Start keeping a log of down times. If the outages are significant and it is their fault, you could try to get them to give you a rebate for those times when you have non-service. If enough people complain and request rebates, they might be prompted to act quicker. Just a thought.
oh I blistered them good yesterday...got free cable tv and internet for a month...but that doesn't come close to compensating for the loss I incur in income when the service is down for a day!
Rain can cause outages with any system, including satellite. If your telephone line gets noisy after rainstorms, you will lose DSL.
good point...what about wireless? does rain affect that too?
I don't know anyone with wireless internet. It's confined to the downtown area of my city. It's cellular based, so it shouldn't be affected by weather. But who knows.

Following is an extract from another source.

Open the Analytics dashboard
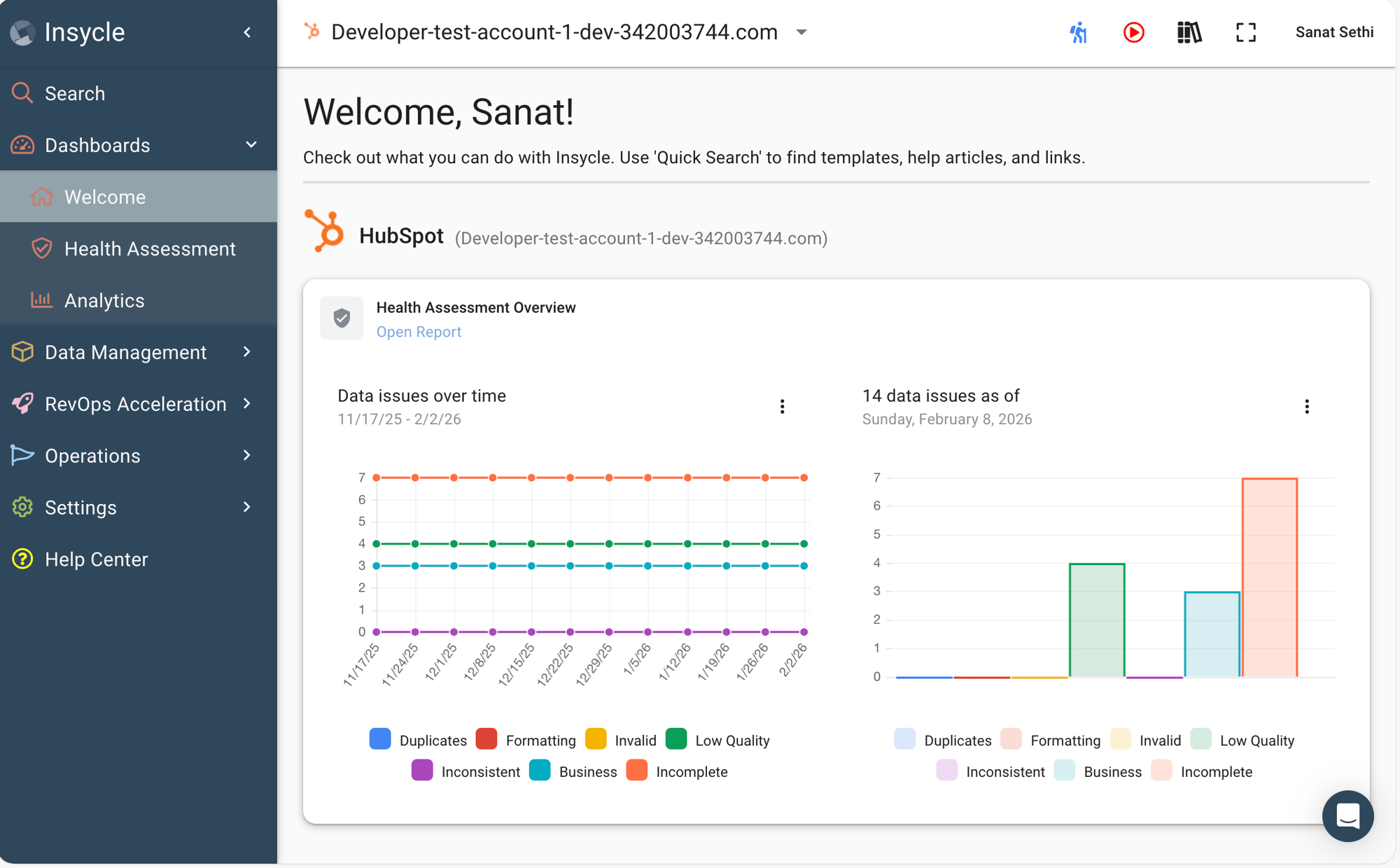 tap(104, 300)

I lost electric power during two hurricanes this year, but the telephone worked fine. I keep an old fashioned phone handy for power outages, which are fairly common here.
If you are within a mile of the DSL central office, you should consider making the switch. It sounds like DSL will fit your needs. Make sure the cable co. gets an earful when you switch.
I work from home. I have BOTH Adelphia cable and Bellsouth DSL. I pay the extra for the fastest of both. Adelphia blocks some of the ports that I'd like to surface a server on (ftp and http for example) so I have my servers on the DSL connection ( 3 Mbps down / 512 kbps up) and leave the Adelphia connection for most other uses ( 4 Mbps down / 768 kbps up). I have the routers through which each is connected hooked up to my main switch and addressed in the same \24 subnet so that by changing default gateway addresses I can change which internet connection is used.
I find both work well, sometimes dsl dies, sometimes cable dies, but I'm always online.... except for when the pole on which power AND cable are connected was decapitated... but then I can use the cellphone as a modem too.
You'd think, but not always. Dialup always went to crap, sometimes for over a month at a time no matter what ISP, during wetter times of the year, but we've had our DSL for nearly 2 years now and nothing comparable has happened. We'd had a few short downtimes during extreme weather (due mainly to power failures at critical places on their end or downed lines) and a few more due to routine maintenance, but they've been really good about keeping it to late night/early am. I'd say it's definitely much more reliable than either the cable I've worked with or any dialup I've ever had...768 down 128 up is what the package is supposed to be, but we regularly seem to exceed both by decent margins. I'd never willingly switch.
Cable (I have RoadRunner) has shown itself to be faster and more reliable than DSL. End of argument.
I was running a similar setup (real-time data, trading). Dialup worked just fine as a backup. The amounts of data are small, delays in the data can happen at any point in the routing so the slower dialup adds a small amount to the risk of data loss/late that already exists. When using dialup the data/order entry was as reliable as cable, but we could not use other web apps (actually we could but at the risk of slight delays in data).
We never lost trading time to a connection failure, a bigger risk was systematic failure outside of our control.
Your cable provider probably provides a "free" 20 hours per month of dialup for when you are away from home or in the case of cable access failure.